But he didn’t seem to notice. For the first time, he wasn’t hearing their secret language. She stopped, stared up at him; his eyes when they met hers were unfocused, dreamy. His right hand was in her hair, winding it through his fingers. She felt the sensations as if each individual hair were a live wire connected to one of her nerve endings.
“When you came down the stairs tonight,” he said, his voice thick and low, “I was thinking about painting you. Painting your hair. That I’d have to use titanium white to get the color right, the way it catches light and almost glows. But that wouldn’t work, would it? It’s not all one color, your hair, it’s not just gold: It’s amber and tawny and caramel and wheat and honey.”
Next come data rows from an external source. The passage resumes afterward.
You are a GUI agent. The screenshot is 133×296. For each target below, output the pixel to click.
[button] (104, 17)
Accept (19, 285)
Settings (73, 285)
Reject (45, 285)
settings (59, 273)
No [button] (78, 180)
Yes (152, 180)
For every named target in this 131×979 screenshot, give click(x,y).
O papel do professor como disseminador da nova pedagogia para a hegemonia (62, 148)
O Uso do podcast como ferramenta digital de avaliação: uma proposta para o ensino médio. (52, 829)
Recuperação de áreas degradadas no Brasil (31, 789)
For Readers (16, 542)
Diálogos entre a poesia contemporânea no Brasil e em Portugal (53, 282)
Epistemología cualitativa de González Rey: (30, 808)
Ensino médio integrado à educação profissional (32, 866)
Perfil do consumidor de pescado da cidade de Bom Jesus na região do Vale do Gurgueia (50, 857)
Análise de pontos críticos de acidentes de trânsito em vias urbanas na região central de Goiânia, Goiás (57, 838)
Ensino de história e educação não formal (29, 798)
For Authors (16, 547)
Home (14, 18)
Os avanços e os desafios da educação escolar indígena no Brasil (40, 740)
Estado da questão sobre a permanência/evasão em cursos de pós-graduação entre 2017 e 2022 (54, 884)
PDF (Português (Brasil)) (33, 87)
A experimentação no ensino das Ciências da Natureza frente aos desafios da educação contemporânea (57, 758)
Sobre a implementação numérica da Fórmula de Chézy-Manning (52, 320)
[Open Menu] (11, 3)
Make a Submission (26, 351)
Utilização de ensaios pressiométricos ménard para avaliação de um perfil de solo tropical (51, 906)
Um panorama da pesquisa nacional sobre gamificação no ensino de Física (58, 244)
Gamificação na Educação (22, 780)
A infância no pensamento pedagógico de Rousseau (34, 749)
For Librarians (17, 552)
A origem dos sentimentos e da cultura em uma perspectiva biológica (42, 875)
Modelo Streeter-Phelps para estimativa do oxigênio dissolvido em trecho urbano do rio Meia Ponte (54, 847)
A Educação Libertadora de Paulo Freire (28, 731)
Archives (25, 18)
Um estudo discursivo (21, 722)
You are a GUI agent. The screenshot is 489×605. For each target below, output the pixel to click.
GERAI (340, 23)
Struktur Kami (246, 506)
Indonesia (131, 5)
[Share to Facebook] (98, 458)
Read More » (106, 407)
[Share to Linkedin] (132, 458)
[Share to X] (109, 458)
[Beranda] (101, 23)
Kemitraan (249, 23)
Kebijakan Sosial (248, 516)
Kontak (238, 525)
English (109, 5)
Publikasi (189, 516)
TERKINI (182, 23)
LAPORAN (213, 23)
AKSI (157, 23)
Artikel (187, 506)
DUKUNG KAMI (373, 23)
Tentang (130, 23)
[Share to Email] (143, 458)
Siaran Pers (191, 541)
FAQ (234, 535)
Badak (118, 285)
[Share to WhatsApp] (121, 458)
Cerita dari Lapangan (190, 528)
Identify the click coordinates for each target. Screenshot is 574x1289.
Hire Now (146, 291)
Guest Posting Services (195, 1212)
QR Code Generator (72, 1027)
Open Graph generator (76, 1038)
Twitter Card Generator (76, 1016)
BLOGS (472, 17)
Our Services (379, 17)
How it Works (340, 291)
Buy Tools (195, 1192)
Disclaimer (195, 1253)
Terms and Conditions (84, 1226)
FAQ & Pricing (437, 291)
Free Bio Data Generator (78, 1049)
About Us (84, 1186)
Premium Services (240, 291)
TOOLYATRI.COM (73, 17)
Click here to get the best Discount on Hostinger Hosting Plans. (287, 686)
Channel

Normal Emma would have made a joke. You make it sound like a breakfast cereal. Normal Emma and Normal Julian would have laughed. But this wasn’t Normal Julian; this was a Julian she’d never seen, a Julian with his expression stripped down to the elegant bones of his face. She felt a wave of desperate wanting, lost in the way his eyes looked, in the curves of his cheekbones and jaw, the unexpected softness of his mouth.
“But you never paint me,” she whispered.
He didn’t answer. He looked agonized. His pulse was pounding triple time. She could see it in his throat. His arms were locked in place; she sensed he needed to hold her where she was, not let her come an inch closer. The space between them was heated, electric. His fingers curled around her hip. His other hand slid down her back, slowly, gliding along her hair until he reached bare skin where the back of the dress dipped down.
He closed his eyes.
They had stopped dancing. They were standing still, Emma barely breathing, Julian’s hands moving over her. Julian had touched her a thousand times: while they trained, while they fought or tended each other’s wounds.
He had never touched her like this.
He seemed like someone under a spell. Someone who knew he was under a spell, and was fighting against the pull of it with every nerve and fiber, the percussion of a terrible internal struggle pounding through his veins. She could feel his pulse through his hands, against the bare skin of her back.
She moved toward him, just a little, barely an inch. He gasped. His chest expanded against hers, brushing the swell of her breasts through the thin material of her dress. The sensation whipped through her like electricity. She couldn’t think.
“Emma,” he said in a choked voice. His hands contracted, sharply, as if he’d been stabbed. He was pulling her. Toward him. Her body slammed up against his. The crowd was a blur of light and color around them. His head lowered toward hers. They breathed the same breath.
There was a clash of cymbals: shattering, deafening. They broke apart as the doors of the theater were thrown open, the room flooding with bright light. The music stopped.
A loudspeaker crackled to life. “Will the audience please enter the theater,” said a sultry female voice. “The performance of the Lottery is about to begin.”
Cristina had broken away from the man in the herringbone suit and was making her way toward them, face flushed. Emma’s heart was pounding. She chanced a look up at Julian. For the briefest of moments he looked like someone who’d been staggering through the Mojave Desert, half-dead from sun, and had seen a glimmer of water up ahead only to have it turn out to be a mirage.
“Still no Mark?” Emma said hastily as Cristina reached them. Not that there was a real reason Cristina would know where Mark was; Emma just didn’t want her looking at Julian. Not when he looked like that.
Cristina shook her head.
“We’d better go in, then,” Julian said. His voice was normal, his expression smoothing itself into normalcy. “Mark’ll catch up.”
Emma couldn’t help but look at him in surprise. She’d always known Julian was a decent actor—Shadowhunters had to lie and play parts all the time—but it was as if she’d imagined the expression she’d seen on his face a second ago. As if she’d imagined the last ten minutes.
As if none of it had happened at all.
“What are you doing here?” Mark hissed into the darkness.
He was standing in the coat closet, surrounded by racks of expensive clothes. The temperature dropped in Los Angeles at night, even in the summer, but the coats were light: linen and seersucker men’s jackets, silk and gossamer women’s wraps. There was very little light, but Mark didn’t fight it when a pale hand reached out from behind a leather trenchcoat and yanked him through a coatrack.